みんな部屋に入ってくるなり、あいさつとともに、何かひと言加えます。あいさつだけして席に着くのではなくて、あいさつとともに、何かコミュニケーションが始まっている。

 これをほめ達(ほめる達人)では、「ふた言あいさつ」と呼んでいますが、あいさつにひと言足すだけで、びっくりするほどにその日のコミュニケーションが変わり、いい関係ができたりします。これってとても効果的なのです。

 かく言う私も、部門の事務を支えてくれている派遣社員の方に、こんなことを言われたことがありました。

「松本さんは、朝、自分がおはようございますと言って入って来るときに、必ず目を見ておはようと言ってくれるので、朝からちょっと元気になれます」

「ふた言あいさつ」はひと言プラスだけではなくて、ワンアクションをプラスしても相手に伝わるようですね。「ひと言」「ワンアクション」、たったそれだけです。

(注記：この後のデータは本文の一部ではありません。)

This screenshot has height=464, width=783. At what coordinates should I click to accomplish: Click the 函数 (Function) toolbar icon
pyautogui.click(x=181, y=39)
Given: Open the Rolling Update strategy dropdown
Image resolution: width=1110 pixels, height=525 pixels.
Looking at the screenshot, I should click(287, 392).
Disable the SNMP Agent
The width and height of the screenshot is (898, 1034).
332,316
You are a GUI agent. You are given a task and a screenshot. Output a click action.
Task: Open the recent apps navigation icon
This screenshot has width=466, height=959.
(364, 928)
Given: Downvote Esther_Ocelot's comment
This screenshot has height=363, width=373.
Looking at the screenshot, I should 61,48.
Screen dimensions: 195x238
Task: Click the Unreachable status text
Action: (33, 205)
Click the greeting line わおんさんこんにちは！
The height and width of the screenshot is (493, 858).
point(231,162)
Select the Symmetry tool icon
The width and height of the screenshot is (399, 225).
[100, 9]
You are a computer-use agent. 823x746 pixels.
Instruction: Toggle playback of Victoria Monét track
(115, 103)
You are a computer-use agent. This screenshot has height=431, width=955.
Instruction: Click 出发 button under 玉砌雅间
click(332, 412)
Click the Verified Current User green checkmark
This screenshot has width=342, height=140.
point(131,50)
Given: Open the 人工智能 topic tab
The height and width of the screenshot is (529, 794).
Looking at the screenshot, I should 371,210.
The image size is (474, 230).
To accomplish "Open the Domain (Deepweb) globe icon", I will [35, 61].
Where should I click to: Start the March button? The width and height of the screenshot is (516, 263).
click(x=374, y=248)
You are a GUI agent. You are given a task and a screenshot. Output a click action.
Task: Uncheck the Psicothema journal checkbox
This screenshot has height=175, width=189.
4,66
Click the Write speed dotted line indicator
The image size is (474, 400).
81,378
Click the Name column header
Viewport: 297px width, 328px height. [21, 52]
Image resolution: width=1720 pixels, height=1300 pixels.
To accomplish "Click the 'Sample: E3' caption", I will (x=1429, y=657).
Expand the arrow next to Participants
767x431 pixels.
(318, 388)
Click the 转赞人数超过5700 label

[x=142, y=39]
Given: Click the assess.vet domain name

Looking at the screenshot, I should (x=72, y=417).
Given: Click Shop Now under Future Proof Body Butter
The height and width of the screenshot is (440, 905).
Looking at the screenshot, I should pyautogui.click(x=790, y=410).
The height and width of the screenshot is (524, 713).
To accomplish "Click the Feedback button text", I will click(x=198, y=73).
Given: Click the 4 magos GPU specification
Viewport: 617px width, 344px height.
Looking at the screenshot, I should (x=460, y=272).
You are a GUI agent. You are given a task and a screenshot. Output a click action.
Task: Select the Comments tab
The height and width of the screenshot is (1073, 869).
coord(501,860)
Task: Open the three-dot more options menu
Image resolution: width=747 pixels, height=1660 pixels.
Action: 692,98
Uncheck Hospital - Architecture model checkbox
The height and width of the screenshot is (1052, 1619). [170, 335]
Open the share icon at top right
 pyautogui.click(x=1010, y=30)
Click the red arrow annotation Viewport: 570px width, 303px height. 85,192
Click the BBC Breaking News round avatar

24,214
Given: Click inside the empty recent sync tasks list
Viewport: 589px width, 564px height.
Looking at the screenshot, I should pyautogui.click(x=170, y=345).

「人にほめられている自分」にかけられる言葉を想像してください

 第一印象の善し悪しで、話を聞いてもらえる確率が変わるというのは、どんな仕事をする人にとっても共通です。

 そして、新規営業でもっとも優先すべきことで、もっとも簡単にアップグレードでき、もっとも効果が大きいことも第一印象なのです。

 私が駆け出しの営業として、ひたすら歩きまわっていたころは、靴は見るも無残なほどボロボロでした。ふと近くにいた人の靴を見るとピカピカ。自分の靴をもう一度見て、「これじゃ、お客様の印象が悪いよね」と理解しました。自分の靴を初めて客観的に見ることができ、そこで悟ったのです。

 自分の基準で見るのではなく、他人の目で自分の靴や身なりを見たところを想像して、それで判断すればいいのではないか。つまり、ゴールから考えたのです。

 ですから、初対面の人に会う前には、相手から第一印象を「ほめられている」ゴールをイメージして、自分自身に声をかけるのです。

 たとえば、「松本さん、靴がピカピカですね」と言われるような靴の磨き方にすればいいのです。人と会う前の指さし確認です。

「○○さん、ネクタイの結び方がいいですね!」
「○○さん、姿勢がいいですね!」
「○○さん、きれいな手をされてますね!」
「○○さん、シャキッとしたスーツですね!」

 もちろん、初対面の相手に限りません。